Der Körper als Zauberer
Vor vielen Jahren erzählte mir ein bekannter deutscher Ethnologe, dass uns Menschen die Gabe innewohne, unseren menschlichen Körper zu verlassen, um als ein Tier erscheinen zu können. Vielleicht meinte er sogar, unseren menschlichen Körper in einen Tierkörper verwandeln zu können. Er schilderte mir mehrere Begebenheiten, in welchen Menschen eine solche Verwandlung beobachtet hätten. In der Landschaft von Hawaii stößt man überall auf solche Geschichten. Dort nennt man das Phänomen Shape Shifting: Das Bewusstsein gibt dem Körper die Form vor, die er dann auf wunderbare Weise annimmt. Warum sollte das nicht möglich sein, wo doch unser Bewusstsein ständig mit der gesamten Schöpfung schwingt? Die junge Heldin Pono hat in Kiana Davenports Roman „Haifischfrauen“ ihren Haifischkörper verlassen, gerade wieder ihren Menschenfrauenkörper angezogenen – sie hatte noch Seetang in den Zähnen –, als sie der Liebe ihres Lebens, Duke, am Strand in Kona in die Arme lief. So erleben wir uns in erweiterten Bewusstseinszuständen auch in Tierkörpern, wissen dann ganz genau, wie es sich anfühlt, wenn es eine Löwin in der Mähne juckt, wenn sie erregt ist.
Körper ohne Grenzen
Als Ethnologin habe ich gelernt, einer Geschichte Glauben zu schenken. Wenn sie auch nicht in mein Weltbild passt, so passt sie doch in das der anderen. Geckos, Lurche, und Eidechsen zeigen uns, dass sie zaubern können, wenn ein Teil des Schwanzes verlorengeht und sie ihn wieder wachsen lassen können. Wir können das auch. Wir haben es nur vergessen. Aber wir können wieder lernen, auch jenseits der von unserer Kultur erlaubten Grenzen zu leben, zu erleben, auf Reisen zu gehen. Manchmal begleite ich Menschen auf dem Weg zu solchen oft sehr intimen Pilgerreisen. Ich erlebe es immer wieder als große Ehre, Zeugin sein zu dürfen, wenn ein Mensch sich erlaubt, Impulsen seines Körpers nachzugeben, sich auf eine Führung zu seiner inneren Weisheit einlässt und erfährt, was er jetzt unbedingt wissen muss, um sein Leben auf den richtigen Weg zu bringen.

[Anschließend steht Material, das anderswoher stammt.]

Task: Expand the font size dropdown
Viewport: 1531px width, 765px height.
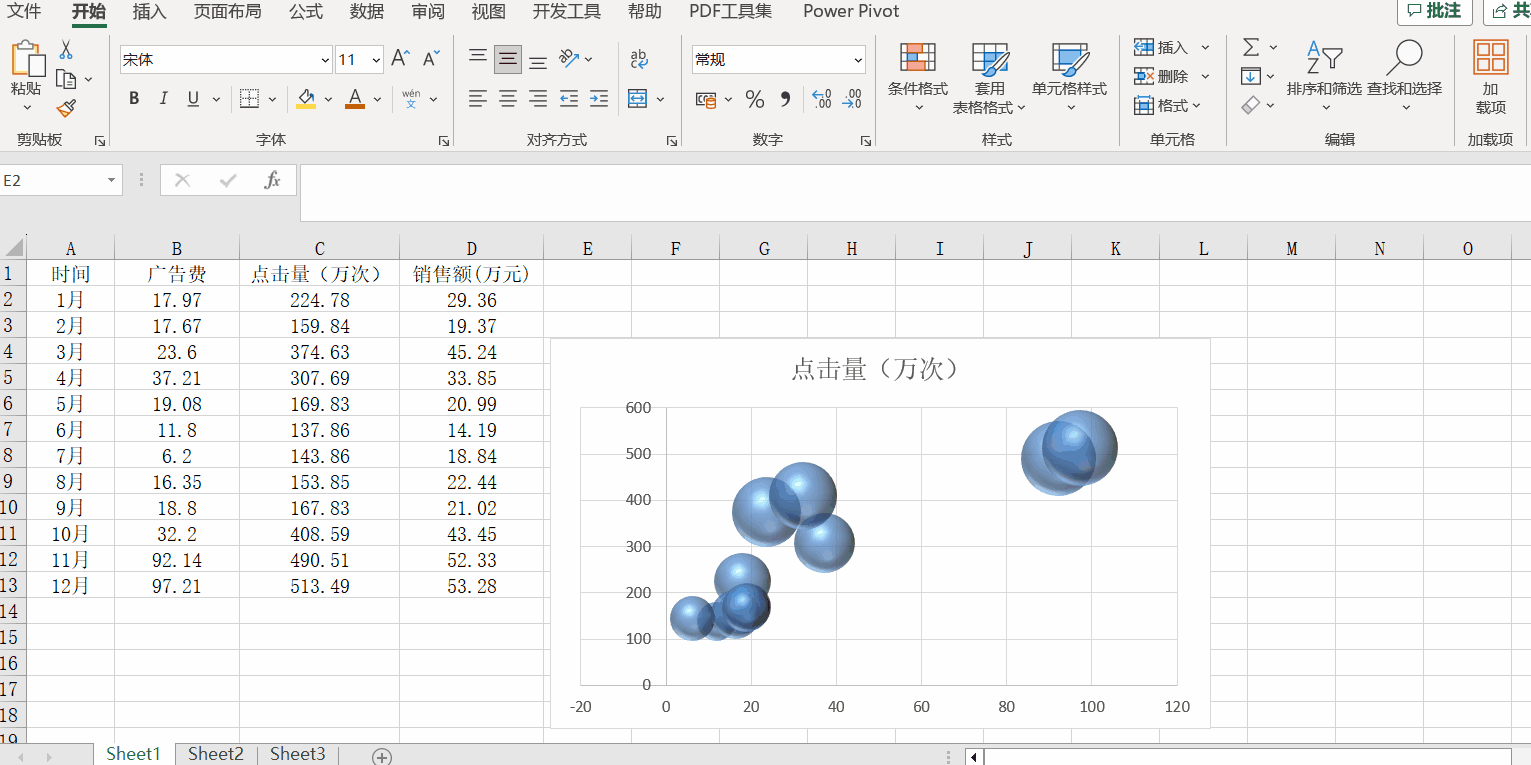Action: click(376, 60)
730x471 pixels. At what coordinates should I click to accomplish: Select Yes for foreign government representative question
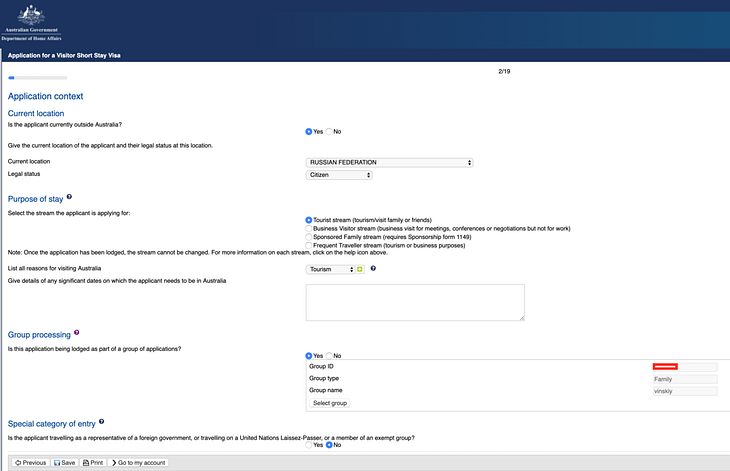click(x=308, y=445)

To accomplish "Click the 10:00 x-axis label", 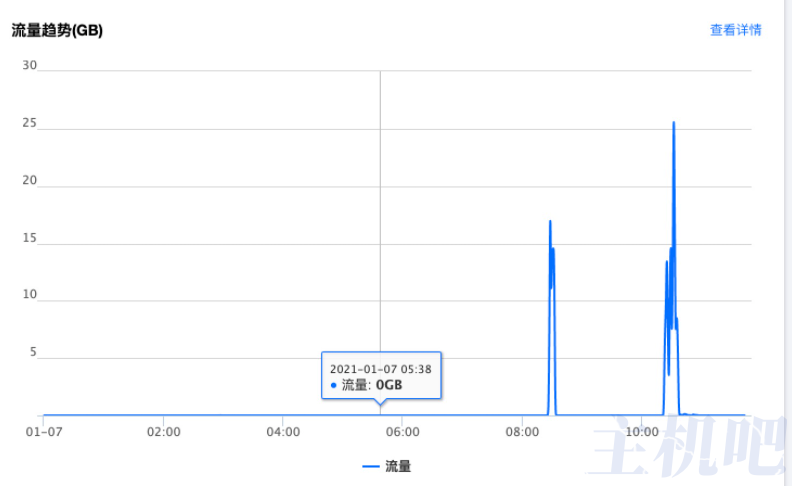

Unser Körper ist ein Tempel, ein Orakel, Hüter und Bewahrer unserer Weisheit. Zu unserem Körper zu gehen, wenn man Rat braucht, ist eine Pilgerreise auf Pfaden außerhalb der linearen Zeit. Sie zu beschreiten – wohl mit den feinstofflichen Anteilen unserer Existenz – scheint mir etwas ganz Natürliches. Davon wissen fast alle nicht-westlichen Kulturen. Mit der Professionalisierung der Medizin in Europa wurden unsere Körper kolonialisiert, und wir verloren die Vorstellung von unserer selbstregulierenden Heilfähigkeit.